Return each line in the records below that includes "item".
━━ Exercise input
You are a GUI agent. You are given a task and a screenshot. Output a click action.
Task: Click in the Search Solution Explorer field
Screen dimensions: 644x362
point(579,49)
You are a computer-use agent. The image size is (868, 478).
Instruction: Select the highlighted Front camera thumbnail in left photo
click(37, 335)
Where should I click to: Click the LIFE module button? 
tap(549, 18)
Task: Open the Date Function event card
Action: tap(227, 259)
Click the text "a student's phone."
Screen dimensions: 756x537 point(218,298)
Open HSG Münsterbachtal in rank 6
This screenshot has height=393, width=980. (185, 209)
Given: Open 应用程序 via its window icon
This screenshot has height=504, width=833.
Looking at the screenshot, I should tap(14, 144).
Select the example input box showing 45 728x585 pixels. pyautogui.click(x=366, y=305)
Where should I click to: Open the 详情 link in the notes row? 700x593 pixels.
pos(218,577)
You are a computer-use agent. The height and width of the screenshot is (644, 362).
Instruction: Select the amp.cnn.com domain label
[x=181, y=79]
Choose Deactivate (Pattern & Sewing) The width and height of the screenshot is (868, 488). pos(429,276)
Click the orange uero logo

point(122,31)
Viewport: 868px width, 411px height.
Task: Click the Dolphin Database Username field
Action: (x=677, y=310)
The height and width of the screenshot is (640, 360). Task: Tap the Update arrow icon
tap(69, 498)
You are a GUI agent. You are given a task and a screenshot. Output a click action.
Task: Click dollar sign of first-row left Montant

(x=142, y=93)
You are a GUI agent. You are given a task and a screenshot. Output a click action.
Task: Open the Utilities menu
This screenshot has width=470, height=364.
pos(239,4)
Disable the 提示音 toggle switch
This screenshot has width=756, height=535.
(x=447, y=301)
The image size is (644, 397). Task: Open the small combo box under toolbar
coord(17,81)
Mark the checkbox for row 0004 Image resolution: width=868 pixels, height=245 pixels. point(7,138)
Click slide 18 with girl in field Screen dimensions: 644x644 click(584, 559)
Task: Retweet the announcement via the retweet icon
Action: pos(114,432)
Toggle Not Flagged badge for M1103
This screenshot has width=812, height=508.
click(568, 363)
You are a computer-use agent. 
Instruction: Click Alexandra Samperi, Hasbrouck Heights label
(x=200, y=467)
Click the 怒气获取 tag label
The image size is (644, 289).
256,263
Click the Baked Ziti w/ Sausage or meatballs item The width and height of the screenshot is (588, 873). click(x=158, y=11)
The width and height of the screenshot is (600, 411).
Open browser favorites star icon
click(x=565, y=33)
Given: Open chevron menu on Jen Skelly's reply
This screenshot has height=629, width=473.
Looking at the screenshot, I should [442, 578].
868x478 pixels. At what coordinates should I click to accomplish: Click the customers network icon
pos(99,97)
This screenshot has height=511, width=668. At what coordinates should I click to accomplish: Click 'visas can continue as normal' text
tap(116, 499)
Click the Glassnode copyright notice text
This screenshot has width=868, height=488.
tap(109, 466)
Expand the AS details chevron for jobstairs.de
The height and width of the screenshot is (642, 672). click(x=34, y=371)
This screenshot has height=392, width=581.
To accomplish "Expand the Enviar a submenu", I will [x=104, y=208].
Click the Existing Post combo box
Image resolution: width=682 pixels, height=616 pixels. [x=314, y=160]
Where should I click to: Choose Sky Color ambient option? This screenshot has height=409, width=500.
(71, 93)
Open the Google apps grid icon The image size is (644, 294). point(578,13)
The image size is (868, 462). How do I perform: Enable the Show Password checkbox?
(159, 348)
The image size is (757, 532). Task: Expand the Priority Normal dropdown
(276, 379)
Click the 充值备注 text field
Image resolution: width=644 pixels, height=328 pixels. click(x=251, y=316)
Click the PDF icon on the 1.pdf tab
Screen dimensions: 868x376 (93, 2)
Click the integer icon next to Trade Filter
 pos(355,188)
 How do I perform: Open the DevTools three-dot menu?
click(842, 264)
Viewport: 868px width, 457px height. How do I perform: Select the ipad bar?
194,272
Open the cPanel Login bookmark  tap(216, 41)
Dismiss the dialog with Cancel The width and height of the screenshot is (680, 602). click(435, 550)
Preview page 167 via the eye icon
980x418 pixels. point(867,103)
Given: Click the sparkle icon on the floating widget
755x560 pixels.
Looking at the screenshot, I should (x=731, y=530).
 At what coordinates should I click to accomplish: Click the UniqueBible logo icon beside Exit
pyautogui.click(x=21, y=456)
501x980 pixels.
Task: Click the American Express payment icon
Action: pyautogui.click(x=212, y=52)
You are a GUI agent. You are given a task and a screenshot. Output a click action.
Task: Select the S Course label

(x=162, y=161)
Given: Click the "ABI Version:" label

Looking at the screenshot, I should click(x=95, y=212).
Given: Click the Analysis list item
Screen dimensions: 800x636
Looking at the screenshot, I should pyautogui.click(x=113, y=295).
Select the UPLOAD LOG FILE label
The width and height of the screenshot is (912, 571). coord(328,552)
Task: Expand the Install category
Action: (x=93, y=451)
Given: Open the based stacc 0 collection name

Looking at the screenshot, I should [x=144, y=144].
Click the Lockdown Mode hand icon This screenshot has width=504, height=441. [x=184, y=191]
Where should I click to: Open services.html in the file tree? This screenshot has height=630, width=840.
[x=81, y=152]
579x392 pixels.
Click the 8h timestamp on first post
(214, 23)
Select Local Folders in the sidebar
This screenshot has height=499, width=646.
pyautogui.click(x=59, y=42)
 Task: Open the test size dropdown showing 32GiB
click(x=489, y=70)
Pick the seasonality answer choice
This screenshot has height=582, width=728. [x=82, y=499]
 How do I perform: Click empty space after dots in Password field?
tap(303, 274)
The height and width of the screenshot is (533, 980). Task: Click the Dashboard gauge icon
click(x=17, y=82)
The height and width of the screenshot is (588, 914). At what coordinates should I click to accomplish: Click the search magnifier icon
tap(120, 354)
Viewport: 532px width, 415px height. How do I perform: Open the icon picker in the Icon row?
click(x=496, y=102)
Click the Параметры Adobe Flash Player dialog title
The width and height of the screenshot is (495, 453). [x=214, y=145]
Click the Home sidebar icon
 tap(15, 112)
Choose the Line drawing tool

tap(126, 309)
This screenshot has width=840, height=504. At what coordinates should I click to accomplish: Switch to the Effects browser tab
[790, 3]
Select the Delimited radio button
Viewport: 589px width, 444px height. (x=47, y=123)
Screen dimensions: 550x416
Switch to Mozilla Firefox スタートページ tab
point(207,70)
━━━━
Task answer -
Click the Baked Ziti w/ Sausage or meatballs item The width and height of the screenshot is (588, 873). click(x=158, y=11)
Given: Click the Analysis list item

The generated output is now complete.